START EXERCISE DATA
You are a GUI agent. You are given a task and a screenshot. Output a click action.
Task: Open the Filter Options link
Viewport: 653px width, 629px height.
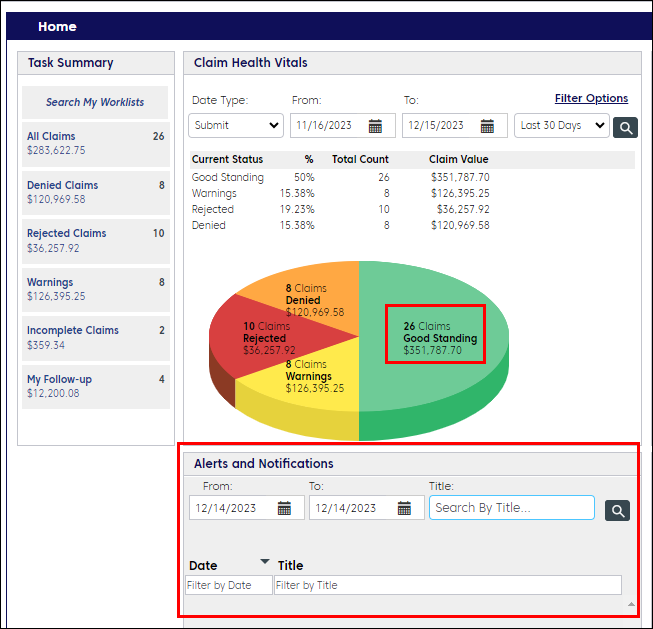pyautogui.click(x=591, y=98)
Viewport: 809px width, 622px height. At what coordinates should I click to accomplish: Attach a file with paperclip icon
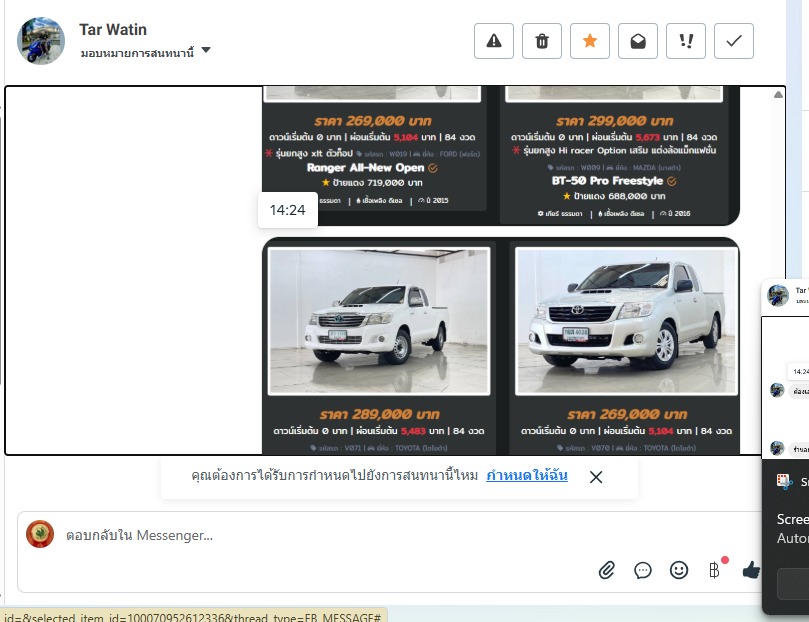tap(606, 570)
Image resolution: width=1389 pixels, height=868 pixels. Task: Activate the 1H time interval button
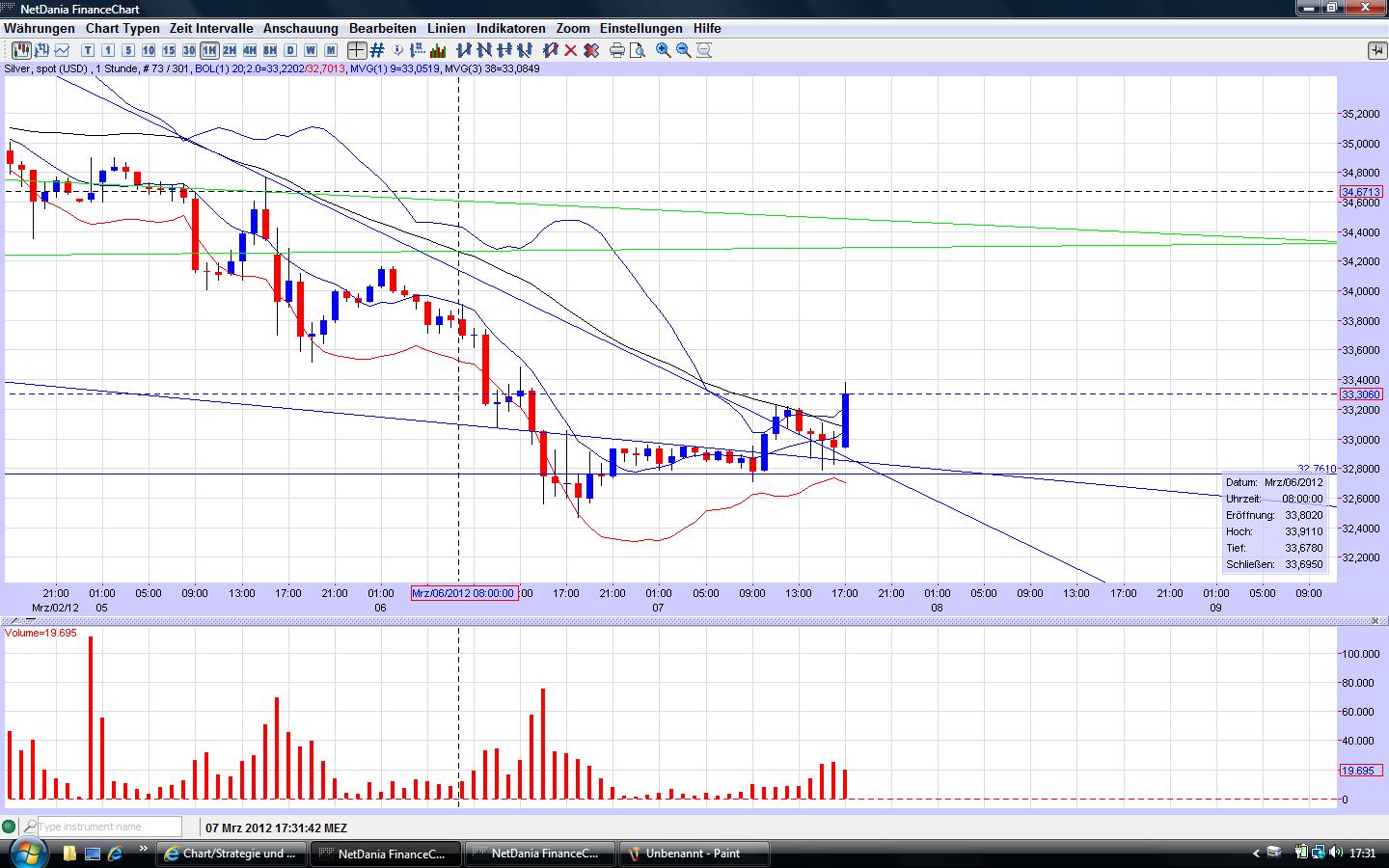pos(209,50)
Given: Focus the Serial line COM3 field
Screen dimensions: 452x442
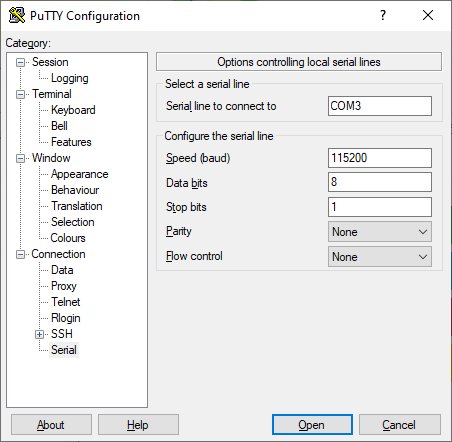Looking at the screenshot, I should pos(380,106).
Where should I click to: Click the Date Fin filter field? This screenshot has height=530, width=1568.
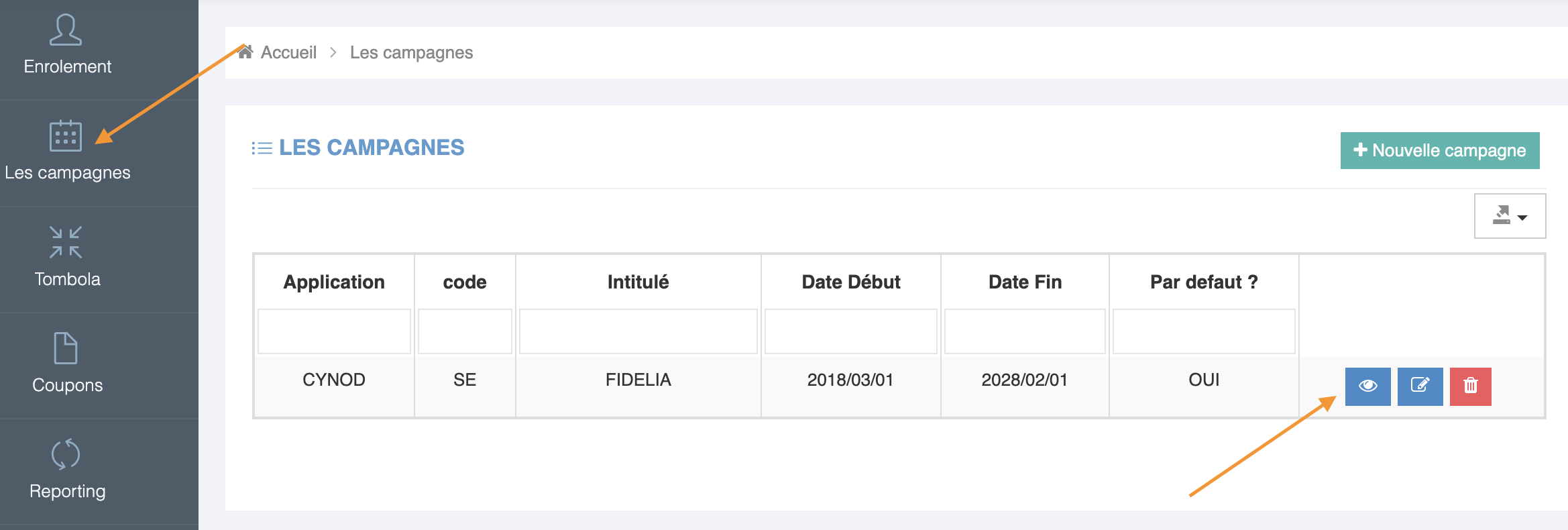1024,331
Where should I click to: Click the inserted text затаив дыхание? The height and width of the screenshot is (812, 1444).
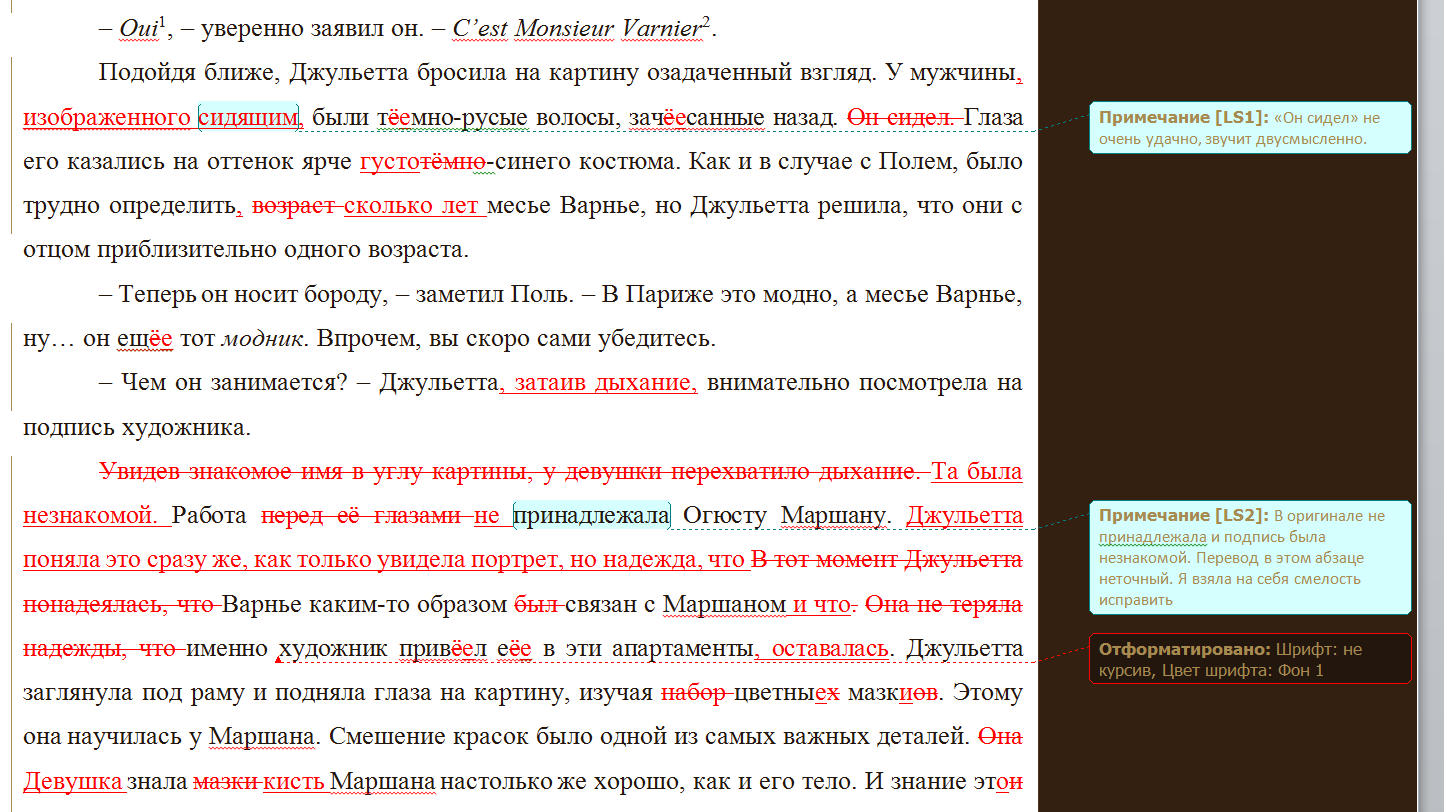[x=600, y=382]
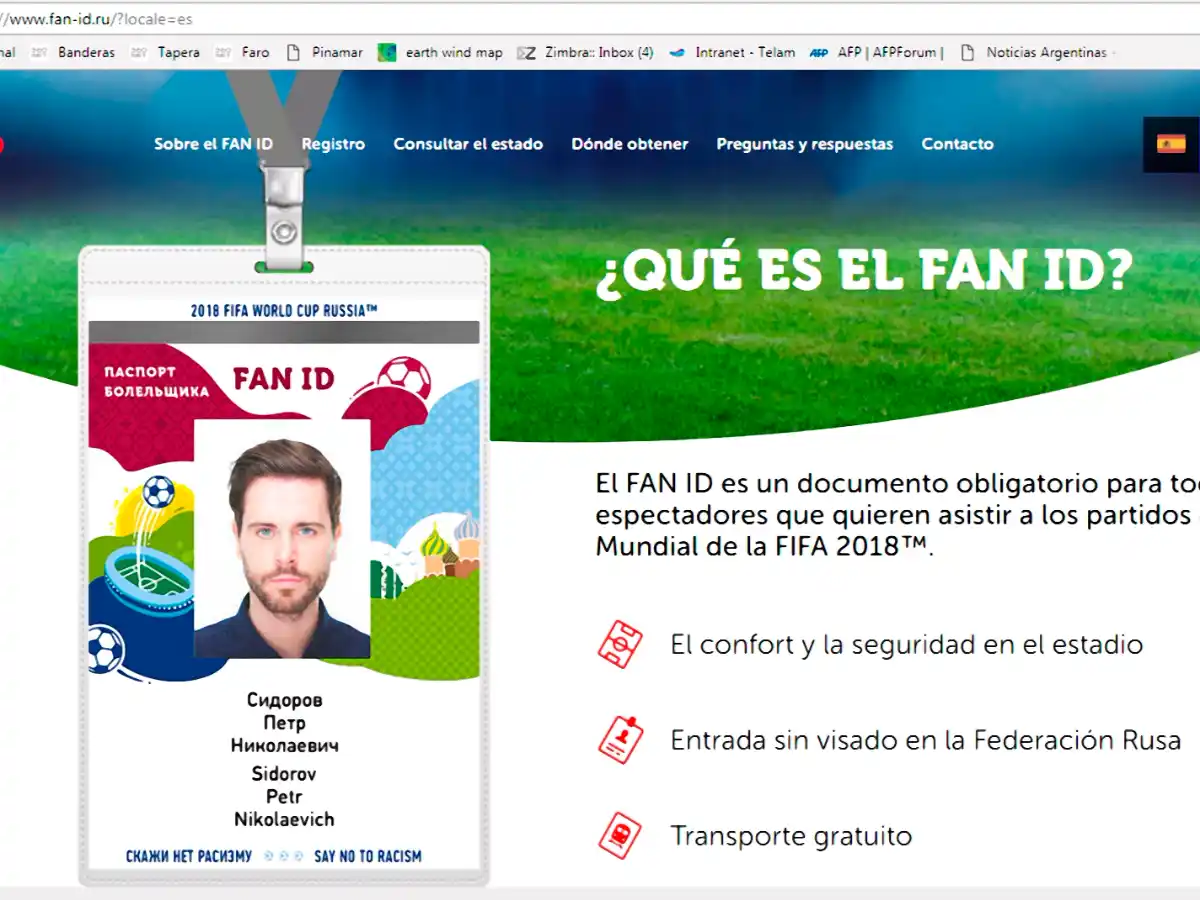Click the free transport train icon
Screen dimensions: 1200x900
tap(620, 835)
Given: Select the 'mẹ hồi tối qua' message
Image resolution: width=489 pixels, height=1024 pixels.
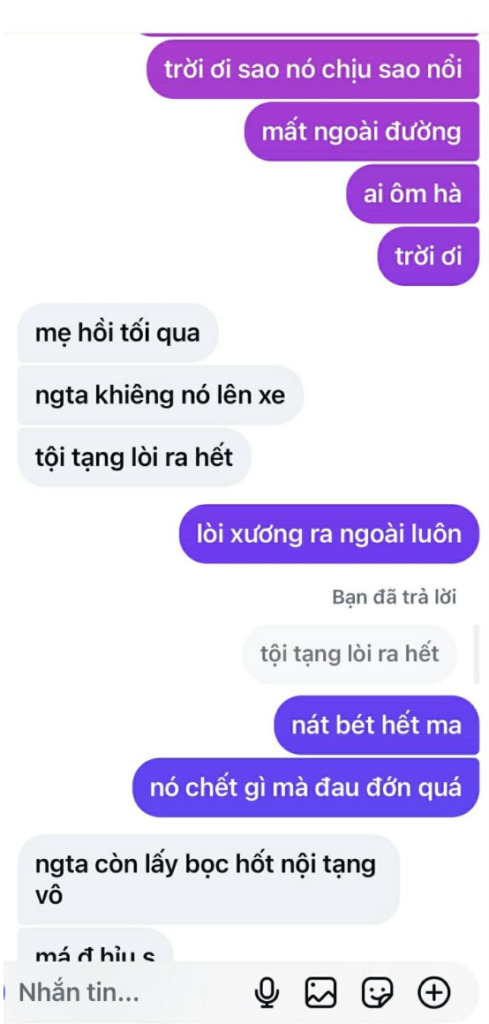Looking at the screenshot, I should click(x=118, y=333).
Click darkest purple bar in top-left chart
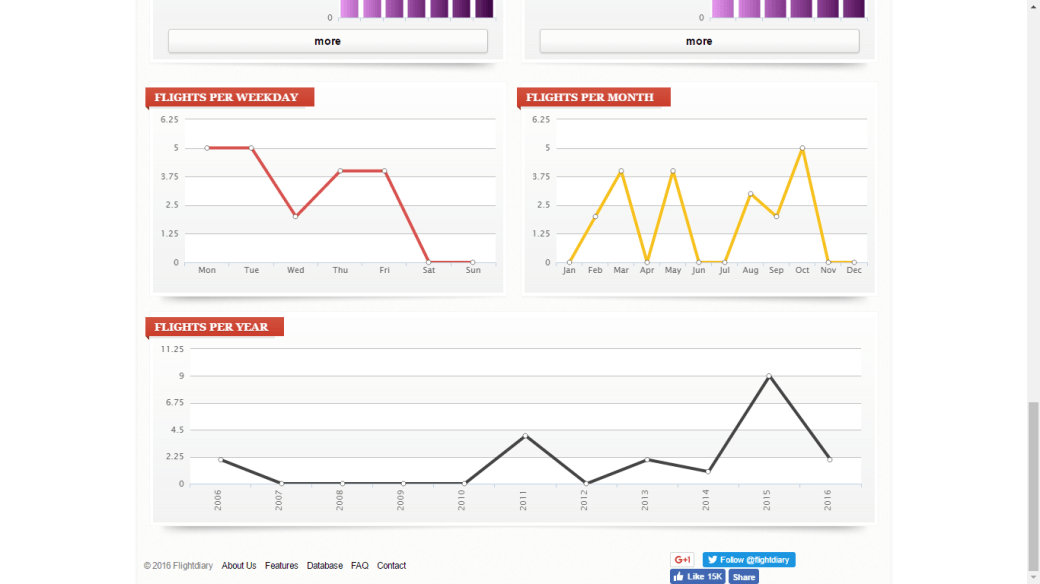1040x584 pixels. [x=485, y=9]
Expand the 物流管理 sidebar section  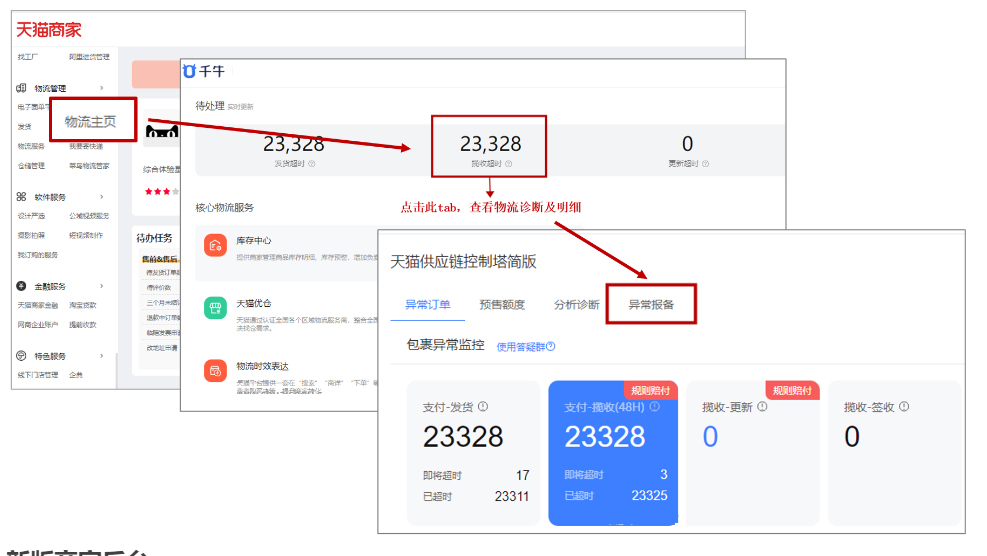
END EXERCISE DATA
- **PROBLEM**
Omit all pictures and write out, exactly, only the lines from the line containing "Where should I click to: Click the inserted" through the last line of the entries above.

- **PROBLEM SOLUTION**
Where should I click to: Click the inserted text затаив дыхание? The height and width of the screenshot is (812, 1444).
[x=600, y=382]
Click the free transport train icon
Screen dimensions: 1200x900
tap(620, 835)
Given: Select the 'mẹ hồi tối qua' message
Image resolution: width=489 pixels, height=1024 pixels.
Looking at the screenshot, I should click(x=118, y=333).
Click darkest purple bar in top-left chart
1040x584 pixels. [x=485, y=9]
Expand the 物流管理 sidebar section  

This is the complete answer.